Discretional fiscal policies involve changes in government taxes or expenditures with the aim of either expanding or shrinking the economic growth rate of a country as needed. This type of policy can be executed in two major ways; an expansionary or contractionary fiscal policy. While contractionary fiscal policy focuses on slowing down economic growth, expansionary fiscal policies involve enhancing the growth of a country’s economy (Yadav, 2021). For instance, the government can utilize discretionary fiscal spending by implementing a policy to increase government spending and cut down taxes. Such a policy would be most significant during a recession, whereby the government experiences a great decline in economic performance for a long period.
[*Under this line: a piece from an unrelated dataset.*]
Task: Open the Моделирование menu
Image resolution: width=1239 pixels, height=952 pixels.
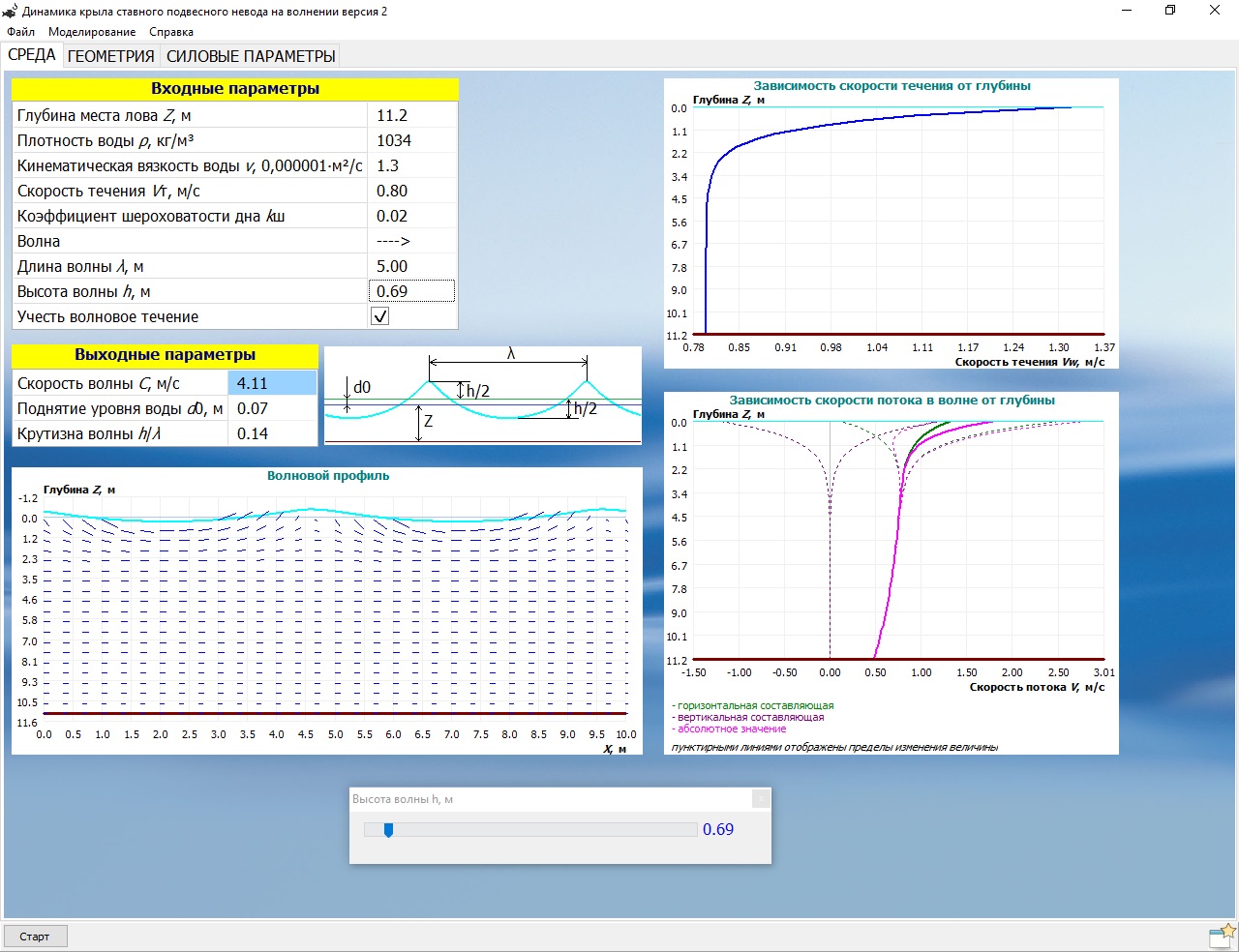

Increasing government spending and reducing taxes can be beneficial in various ways. For instance, during a recession, people experience high unemployment and consumer spending which as a result leads to a contraction in the GDP of the country. Therefore, when the government increases its spending via contractors or directly through public work initiatives, it can create more jobs. Consequently, this increases consumer spending, thus creating demand and increasing economic growth. (Chatziapostolou, 2019). Similarly, reducing taxes increases consumer spending by putting more into individuals’ pockets. Combining the two strategies into a single policy accelerates the rate of recovering from a recession by promoting economic growth.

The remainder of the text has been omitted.